何の取り柄もない田舎の村娘に、その国の神と呼ばれる男は1秒で恋に落ちる【前編】

“じいちゃんより”

確かにそう書いてあった。

(じいちゃんから?
うちの村には、手紙を配達する人は来ないんじゃなかったの?)

天音は、一瞬疑うように、困惑した表情を見せた。
でも、じいちゃんはそれでも、なんらかの方法で手紙を出したくれたに違いない。じいちゃんならきっとそうしてくれるに違いない。と思い直して、急いで手紙を開けた。


「――――運命に立ち向かえ。
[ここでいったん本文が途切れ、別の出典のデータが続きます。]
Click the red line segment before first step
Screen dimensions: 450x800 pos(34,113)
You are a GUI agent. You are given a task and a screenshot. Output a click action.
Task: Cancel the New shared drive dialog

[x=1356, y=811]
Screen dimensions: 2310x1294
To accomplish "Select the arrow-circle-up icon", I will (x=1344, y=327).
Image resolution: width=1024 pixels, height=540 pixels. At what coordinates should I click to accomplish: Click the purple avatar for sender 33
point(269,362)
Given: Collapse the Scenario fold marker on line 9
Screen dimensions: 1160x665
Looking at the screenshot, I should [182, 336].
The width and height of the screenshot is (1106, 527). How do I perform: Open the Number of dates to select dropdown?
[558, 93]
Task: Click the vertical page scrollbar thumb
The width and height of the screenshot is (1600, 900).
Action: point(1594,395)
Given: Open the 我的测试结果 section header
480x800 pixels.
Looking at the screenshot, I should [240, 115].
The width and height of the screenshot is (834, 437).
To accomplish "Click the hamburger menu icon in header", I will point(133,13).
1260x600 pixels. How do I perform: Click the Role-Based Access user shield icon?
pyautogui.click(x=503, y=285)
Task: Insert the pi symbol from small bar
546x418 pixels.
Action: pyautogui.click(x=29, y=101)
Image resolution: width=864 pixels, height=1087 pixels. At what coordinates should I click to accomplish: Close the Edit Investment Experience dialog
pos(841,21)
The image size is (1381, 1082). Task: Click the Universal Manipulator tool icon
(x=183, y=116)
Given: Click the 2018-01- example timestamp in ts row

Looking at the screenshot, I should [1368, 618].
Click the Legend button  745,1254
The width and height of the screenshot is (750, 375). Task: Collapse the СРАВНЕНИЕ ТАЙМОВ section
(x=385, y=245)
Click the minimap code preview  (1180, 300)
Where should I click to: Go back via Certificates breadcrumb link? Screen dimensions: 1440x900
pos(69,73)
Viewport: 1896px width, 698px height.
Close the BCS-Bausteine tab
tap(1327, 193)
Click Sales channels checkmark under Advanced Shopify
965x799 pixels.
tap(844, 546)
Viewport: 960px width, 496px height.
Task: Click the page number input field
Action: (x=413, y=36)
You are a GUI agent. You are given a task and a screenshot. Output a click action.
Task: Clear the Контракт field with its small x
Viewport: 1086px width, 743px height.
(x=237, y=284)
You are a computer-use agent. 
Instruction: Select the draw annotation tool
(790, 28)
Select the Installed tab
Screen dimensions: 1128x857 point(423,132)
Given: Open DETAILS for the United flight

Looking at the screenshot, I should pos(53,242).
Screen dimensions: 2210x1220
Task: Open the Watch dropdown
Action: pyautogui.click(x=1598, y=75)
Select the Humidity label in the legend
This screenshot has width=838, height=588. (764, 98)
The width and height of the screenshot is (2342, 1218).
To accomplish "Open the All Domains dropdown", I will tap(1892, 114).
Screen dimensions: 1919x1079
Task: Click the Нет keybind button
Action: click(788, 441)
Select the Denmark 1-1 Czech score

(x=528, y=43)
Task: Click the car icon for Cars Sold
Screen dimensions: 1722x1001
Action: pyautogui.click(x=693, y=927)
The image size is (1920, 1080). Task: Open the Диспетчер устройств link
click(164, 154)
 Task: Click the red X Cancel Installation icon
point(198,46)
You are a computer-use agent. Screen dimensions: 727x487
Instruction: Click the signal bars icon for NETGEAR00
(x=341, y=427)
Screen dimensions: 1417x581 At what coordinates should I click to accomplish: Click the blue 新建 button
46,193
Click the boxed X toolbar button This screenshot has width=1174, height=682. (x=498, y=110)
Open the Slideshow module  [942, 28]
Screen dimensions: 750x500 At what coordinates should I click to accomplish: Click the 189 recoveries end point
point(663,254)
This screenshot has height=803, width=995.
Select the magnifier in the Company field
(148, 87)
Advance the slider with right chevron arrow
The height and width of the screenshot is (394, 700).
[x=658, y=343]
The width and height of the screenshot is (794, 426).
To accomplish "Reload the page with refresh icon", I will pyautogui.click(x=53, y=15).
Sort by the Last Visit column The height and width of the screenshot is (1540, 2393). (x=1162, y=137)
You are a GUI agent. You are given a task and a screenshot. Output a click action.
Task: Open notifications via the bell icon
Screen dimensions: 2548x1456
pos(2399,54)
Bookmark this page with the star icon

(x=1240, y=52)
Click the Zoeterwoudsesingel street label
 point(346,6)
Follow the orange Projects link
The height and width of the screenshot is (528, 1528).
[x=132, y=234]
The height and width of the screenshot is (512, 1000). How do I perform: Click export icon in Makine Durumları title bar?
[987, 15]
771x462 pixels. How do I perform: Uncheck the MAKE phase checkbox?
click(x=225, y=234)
」
  


私はわからなくなったんだ…。


何を信じればいいのか…。


「天音…?」

下を向いたまま顔を上げようとしない天音に、華子が心配そうに声をかけた。

「…。」

天音はいつの間にか、手紙を強く握り締めていた。
そのため手紙はクシャクシャになってしまい、もうその跡形はない。

ポタ

その時、一粒の雫が、彼女の強く握りしめた拳の上に落ちた。

「う…。」

そして、天音は声を押し殺すように、奥歯を強く噛みしめた。

なぜだろう…。

泣いてはいけないなんて規則はないのに…。
でも、やっぱり泣いてはいけないような気がした。